We next wanted to assess and compare the birthdate of individual ipRGC subtypes (M1, M2/3, and M4 ipRGCs). To identify M4 ipRGCs from “non-M4” ipRGCs, we immunolabeled Opn4Cre/+; Z/EG retinas for SMI-32. M4 ipRGCs are easily identified as GFP positive, SMI-32 positive, while non-M4 ipRGCs are GFP positive, SMI-32 negative (Fig. 12b). In this line, OFF alpha RGCs can also be identified as GFP negative, SMI-32 positive.
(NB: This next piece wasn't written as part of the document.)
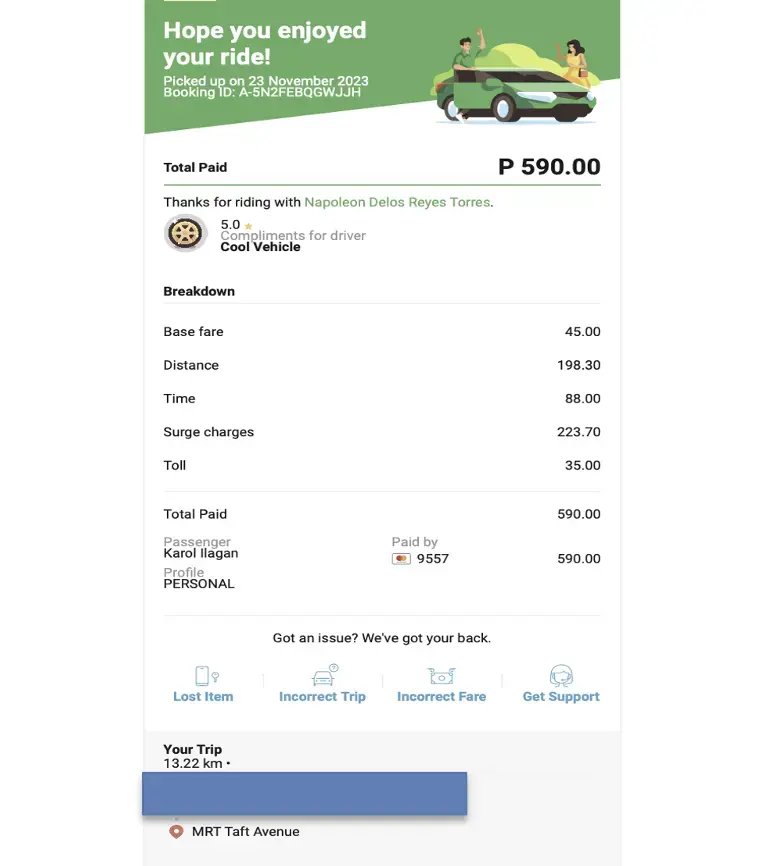Viewport: 764px width, 866px height.
Task: Click the green car illustration banner
Action: pyautogui.click(x=515, y=75)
To differentiate M1 and M2/3 ipRGCs, we immunolabeled Opn4LacZ/+; Opn4-GFP mice for LacZ and GFP. M1 ipRGCs will be both GFP and LacZ positive (Fig. 12a), while M2/3 ipRGCs should be GFP positive, LacZ negative (though some M3 ipRGCs may be LacZ positive, see [37]; Fig. 12a). In agreement with our broad comparisons in Fig. 11, we find that M1, M2, and M4 ipRGCs are all primarily born on E11 and E12 (Fig. 12c, d). Interestingly, when we compared the birthdate of M4/ON alpha RGCs and OFF alpha RGCs, we find that the OFF alpha RGCs continue to be born through E13 (Fig. 12e, f), highlighting an important difference in birthdate between the ON and OFF alpha RGC population, despite these cells being considered part of the same class of (alpha) RGC.